La particularité de la pair-aidance, c’est son ancrage éthique : elle repose sur la reconnaissance de la compétence issue du vécu, sur l’égalité relationnelle et sur la volonté de faire évoluer les représentations.

  1. Expérience vécue comme ressource : Au-delà du témoignage, c’est une capacité à accompagner, à transmettre des clés, à redonner confiance à d’autres.
  2. Réciprocité et horizontalité : La pair-aidance se distingue de la relation soignant-soigné par l’idée d’un échange d’égal à égal, où la vulnérabilité n’est plus stigmatisée mais reconnue comme une force.
  3. Transformation sociale : En mettant en avant la parole des premiers concernés, elle contribue à lutter contre la stigmatisation et à ouvrir la voie à des soins plus humanistes et démocratiques (source : OMS, “Peer Support in Mental Health”, 2007).

Certains professionnels s’inspirent aussi de l’approche du "care" et de la psychiatrie communautaire, où l’écoute, la proximité et l’accompagnement prennent le pas sur la seule expertise biomédicale.

Les défis actuels : entre essor et vigilance

L’intérêt pour la pair-aidance ne cesse de croître, mais ce développement soulève aussi de nouvelles questions :

  • Professionnalisation vs. authenticité : Comment former et salarier des pair-aidants tout en préservant la force du vécu et le principe d’égalité relationnelle ? (source : Fédération nationale des Pairs-aidants en santé mentale, rapport 2022)
  • Risques d’instrumentalisation : Certains acteurs craignent que les pairs ne soient utilisés pour compenser des carences du système ou pour améliorer l’image, sans transformer en profondeur les pratiques.
  • Reconnaissance et protection : Statut, accompagnement, gestion de la souffrance, épuisement professionnel… Les pairs-aidants demandent une meilleure protection juridique et des espaces de supervision.
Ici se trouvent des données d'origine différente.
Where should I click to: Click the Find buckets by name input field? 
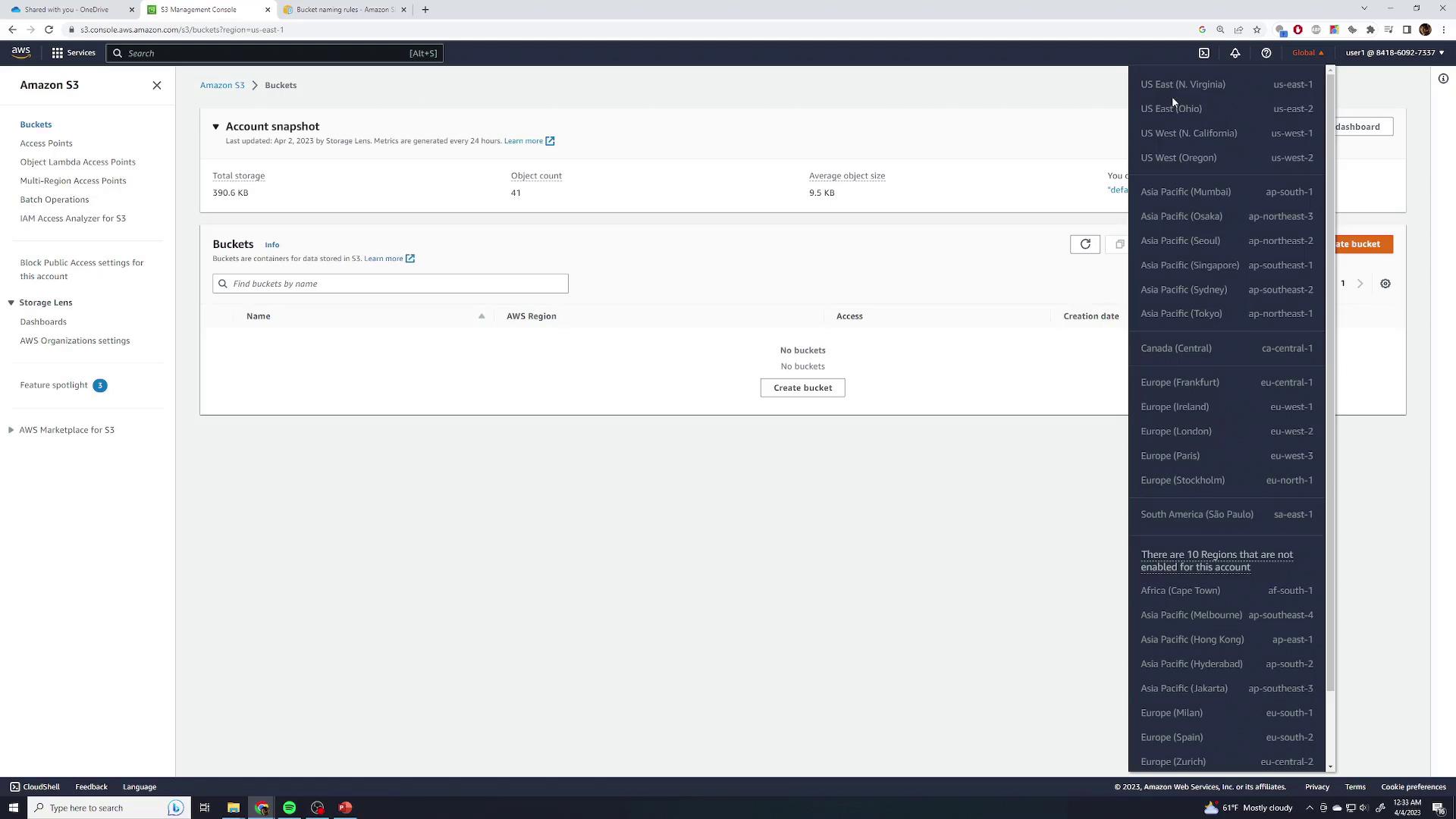point(390,283)
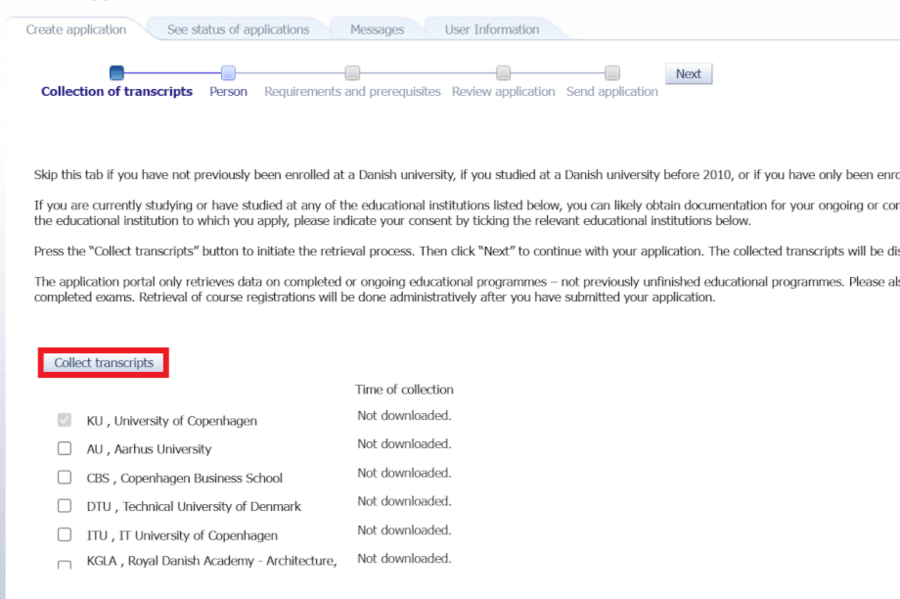Switch to See status of applications tab
900x599 pixels.
pos(238,30)
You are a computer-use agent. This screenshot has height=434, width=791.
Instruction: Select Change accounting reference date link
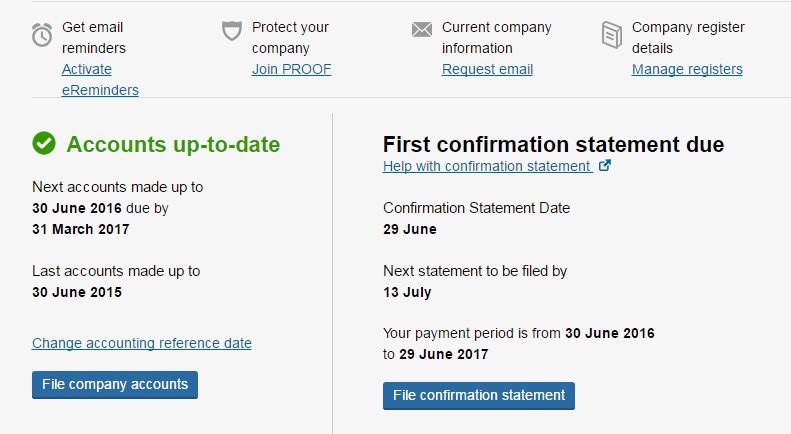pyautogui.click(x=142, y=343)
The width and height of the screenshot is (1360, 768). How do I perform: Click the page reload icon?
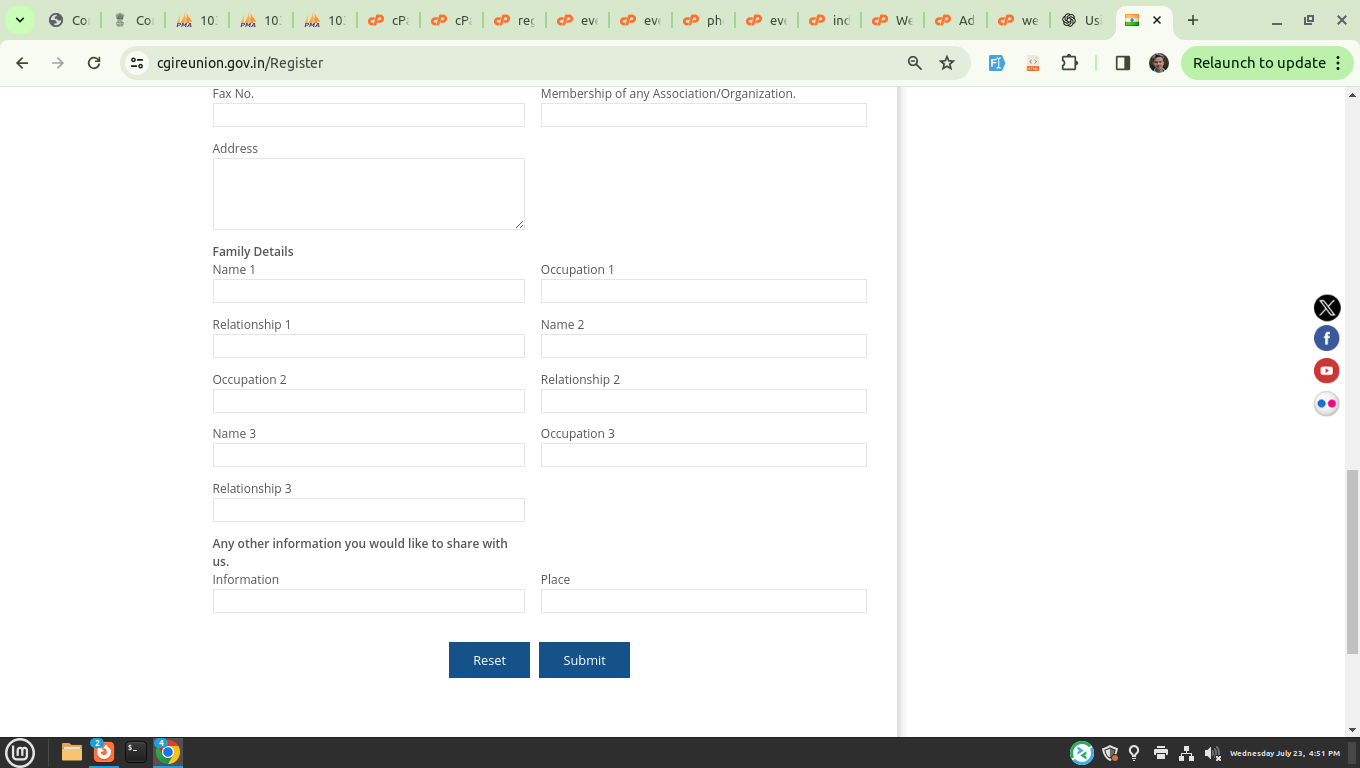[94, 63]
En France, la question de la rémunération et du statut des pair-aidants salariés reste un enjeu fort. Selon le rapport du CCOMS de 2020 auprès de 84 pairs-aidants salariés, 71% d'entre eux jugeaient leur statut encore trop précaire.

Focus : la pair-aidance au-delà de la santé mentale

La pair-aidance, bien que née dans le champ de la santé mentale, essaime aujourd’hui dans d’autres domaines :

  • Maladies chroniques : Des réseaux de patients-experts accompagnent des personnes atteintes de diabète, VIH, cancers, douleurs chroniques…
  • Domaine social : Les intervenants pairs (ex : anciens sans-abri, ex-usagers de drogues) mobilisent leur vécu pour accompagner l’inclusion sociale.
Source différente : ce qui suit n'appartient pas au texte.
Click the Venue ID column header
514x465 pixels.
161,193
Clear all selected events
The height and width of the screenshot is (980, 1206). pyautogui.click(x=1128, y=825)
La publication en 2023 du livre blanc “Patients et pair-aidants, partenaires de l’innovation dans la santé" par France Assos Santé témoigne de cette extension du concept et de ses multiples applications.

Perspectives et dynamiques à venir

Le concept de pair-aidance, loin d'être figé, ne cesse d’évoluer. Portée par des personnes concernées, soutenue par des professionnels et de plus en plus reconnue par les institutions, elle interroge les modèles traditionnels du soin et de la relation d’aide. L’enjeu pour les années à venir : garantir sa légitimité, renforcer la formation et les espaces d’action pour les pairs, et préserver l’esprit fondamental d’entraide, d’émancipation et de réciprocité, au service de la santé mentale et du lien social.

Pour approfondir ce sujet : Haute Autorité de Santé, CCOMS – La pair-aidance en santé mentale en France, Mental Health Europe – Peer Support in Mental Health.